> Extracted material
───
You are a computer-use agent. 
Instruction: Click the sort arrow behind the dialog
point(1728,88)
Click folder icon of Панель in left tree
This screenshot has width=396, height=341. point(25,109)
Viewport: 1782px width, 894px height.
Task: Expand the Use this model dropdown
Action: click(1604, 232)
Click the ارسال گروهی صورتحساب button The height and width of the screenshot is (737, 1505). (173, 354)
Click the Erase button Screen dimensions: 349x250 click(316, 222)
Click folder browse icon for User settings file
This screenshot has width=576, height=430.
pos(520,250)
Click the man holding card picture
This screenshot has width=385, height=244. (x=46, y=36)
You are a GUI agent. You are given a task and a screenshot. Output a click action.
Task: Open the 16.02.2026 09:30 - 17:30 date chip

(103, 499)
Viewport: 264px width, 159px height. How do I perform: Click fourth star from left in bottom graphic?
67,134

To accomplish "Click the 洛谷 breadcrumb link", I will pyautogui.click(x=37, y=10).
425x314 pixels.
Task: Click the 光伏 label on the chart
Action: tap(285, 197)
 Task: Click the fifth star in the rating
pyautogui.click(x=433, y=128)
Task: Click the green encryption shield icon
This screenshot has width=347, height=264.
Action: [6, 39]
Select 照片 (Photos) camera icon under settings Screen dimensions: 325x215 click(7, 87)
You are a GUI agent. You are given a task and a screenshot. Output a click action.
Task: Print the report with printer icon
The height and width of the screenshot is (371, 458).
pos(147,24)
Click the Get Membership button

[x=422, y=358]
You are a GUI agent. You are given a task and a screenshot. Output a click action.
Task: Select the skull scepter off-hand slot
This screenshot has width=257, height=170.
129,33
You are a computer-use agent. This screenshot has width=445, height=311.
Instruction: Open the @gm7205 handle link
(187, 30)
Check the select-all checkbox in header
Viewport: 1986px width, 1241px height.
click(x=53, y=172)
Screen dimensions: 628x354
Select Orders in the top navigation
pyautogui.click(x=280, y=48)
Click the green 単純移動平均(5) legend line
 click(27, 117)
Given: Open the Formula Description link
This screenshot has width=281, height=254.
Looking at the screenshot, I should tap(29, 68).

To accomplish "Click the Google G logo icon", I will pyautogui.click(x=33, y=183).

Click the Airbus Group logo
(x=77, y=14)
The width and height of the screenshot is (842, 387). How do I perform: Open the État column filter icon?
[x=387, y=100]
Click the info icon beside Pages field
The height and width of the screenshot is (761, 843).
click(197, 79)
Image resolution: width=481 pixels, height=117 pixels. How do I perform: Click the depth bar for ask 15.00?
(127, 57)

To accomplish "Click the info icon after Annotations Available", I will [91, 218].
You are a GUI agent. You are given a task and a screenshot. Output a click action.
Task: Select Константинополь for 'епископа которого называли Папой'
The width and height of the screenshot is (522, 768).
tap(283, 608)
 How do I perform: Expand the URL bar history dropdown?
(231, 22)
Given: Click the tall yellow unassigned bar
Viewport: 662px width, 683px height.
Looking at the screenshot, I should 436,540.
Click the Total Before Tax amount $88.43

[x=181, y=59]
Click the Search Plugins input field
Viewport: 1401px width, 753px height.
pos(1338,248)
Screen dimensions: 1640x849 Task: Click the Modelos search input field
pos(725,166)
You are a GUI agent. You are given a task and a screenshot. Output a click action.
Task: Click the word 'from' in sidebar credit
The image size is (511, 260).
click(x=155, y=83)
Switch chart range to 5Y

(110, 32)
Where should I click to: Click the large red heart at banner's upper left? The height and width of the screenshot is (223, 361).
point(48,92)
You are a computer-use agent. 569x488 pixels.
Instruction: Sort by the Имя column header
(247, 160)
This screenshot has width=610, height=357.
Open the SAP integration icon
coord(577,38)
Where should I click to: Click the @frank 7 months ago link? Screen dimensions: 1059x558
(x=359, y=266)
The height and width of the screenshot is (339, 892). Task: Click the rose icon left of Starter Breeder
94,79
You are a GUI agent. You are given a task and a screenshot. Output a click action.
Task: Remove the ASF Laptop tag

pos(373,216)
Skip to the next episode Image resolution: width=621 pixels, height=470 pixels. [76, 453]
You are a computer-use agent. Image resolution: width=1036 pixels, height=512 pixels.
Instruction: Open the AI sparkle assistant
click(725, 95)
───
> Objective
Swap every "GUI agent" in the data above for "screen assistant", and give the data back with nothing else changed.

> Reply to the task
You are a computer-use agent. 
Instruction: Click the sort arrow behind the dialog
point(1728,88)
Click folder icon of Панель in left tree
This screenshot has width=396, height=341. point(25,109)
Viewport: 1782px width, 894px height.
Task: Expand the Use this model dropdown
Action: click(1604, 232)
Click the ارسال گروهی صورتحساب button The height and width of the screenshot is (737, 1505). (173, 354)
Click the Erase button Screen dimensions: 349x250 click(316, 222)
Click folder browse icon for User settings file
This screenshot has width=576, height=430.
pos(520,250)
Click the man holding card picture
This screenshot has width=385, height=244. (x=46, y=36)
You are a screen assistant. You are given a task and a screenshot. Output a click action.
Task: Open the 16.02.2026 09:30 - 17:30 date chip

(103, 499)
Viewport: 264px width, 159px height. How do I perform: Click fourth star from left in bottom graphic?
67,134

To accomplish "Click the 洛谷 breadcrumb link", I will pyautogui.click(x=37, y=10).
425x314 pixels.
Task: Click the 光伏 label on the chart
Action: tap(285, 197)
 Task: Click the fifth star in the rating
pyautogui.click(x=433, y=128)
Task: Click the green encryption shield icon
This screenshot has width=347, height=264.
Action: [6, 39]
Select 照片 (Photos) camera icon under settings Screen dimensions: 325x215 click(7, 87)
You are a screen assistant. You are given a task and a screenshot. Output a click action.
Task: Print the report with printer icon
The height and width of the screenshot is (371, 458).
pos(147,24)
Click the Get Membership button

[x=422, y=358]
You are a screen assistant. You are given a task and a screenshot. Output a click action.
Task: Select the skull scepter off-hand slot
This screenshot has width=257, height=170.
129,33
You are a computer-use agent. This screenshot has width=445, height=311.
Instruction: Open the @gm7205 handle link
(187, 30)
Check the select-all checkbox in header
Viewport: 1986px width, 1241px height.
click(x=53, y=172)
Screen dimensions: 628x354
Select Orders in the top navigation
pyautogui.click(x=280, y=48)
Click the green 単純移動平均(5) legend line
 click(27, 117)
Given: Open the Formula Description link
This screenshot has width=281, height=254.
Looking at the screenshot, I should tap(29, 68).

To accomplish "Click the Google G logo icon", I will pyautogui.click(x=33, y=183).

Click the Airbus Group logo
(x=77, y=14)
The width and height of the screenshot is (842, 387). How do I perform: Open the État column filter icon?
[x=387, y=100]
Click the info icon beside Pages field
The height and width of the screenshot is (761, 843).
click(197, 79)
Image resolution: width=481 pixels, height=117 pixels. How do I perform: Click the depth bar for ask 15.00?
(127, 57)

To accomplish "Click the info icon after Annotations Available", I will [91, 218].
You are a screen assistant. You are given a task and a screenshot. Output a click action.
Task: Select Константинополь for 'епископа которого называли Папой'
The width and height of the screenshot is (522, 768).
tap(283, 608)
 How do I perform: Expand the URL bar history dropdown?
(231, 22)
Given: Click the tall yellow unassigned bar
Viewport: 662px width, 683px height.
Looking at the screenshot, I should 436,540.
Click the Total Before Tax amount $88.43

[x=181, y=59]
Click the Search Plugins input field
Viewport: 1401px width, 753px height.
pos(1338,248)
Screen dimensions: 1640x849 Task: Click the Modelos search input field
pos(725,166)
You are a screen assistant. You are given a task and a screenshot. Output a click action.
Task: Click the word 'from' in sidebar credit
The image size is (511, 260).
click(x=155, y=83)
Switch chart range to 5Y

(110, 32)
Where should I click to: Click the large red heart at banner's upper left? The height and width of the screenshot is (223, 361).
point(48,92)
You are a computer-use agent. 569x488 pixels.
Instruction: Sort by the Имя column header
(247, 160)
This screenshot has width=610, height=357.
Open the SAP integration icon
coord(577,38)
Where should I click to: Click the @frank 7 months ago link? Screen dimensions: 1059x558
(x=359, y=266)
The height and width of the screenshot is (339, 892). Task: Click the rose icon left of Starter Breeder
94,79
You are a screen assistant. You are given a task and a screenshot. Output a click action.
Task: Remove the ASF Laptop tag

pos(373,216)
Skip to the next episode Image resolution: width=621 pixels, height=470 pixels. [76, 453]
You are a computer-use agent. Image resolution: width=1036 pixels, height=512 pixels.
Instruction: Open the AI sparkle assistant
click(725, 95)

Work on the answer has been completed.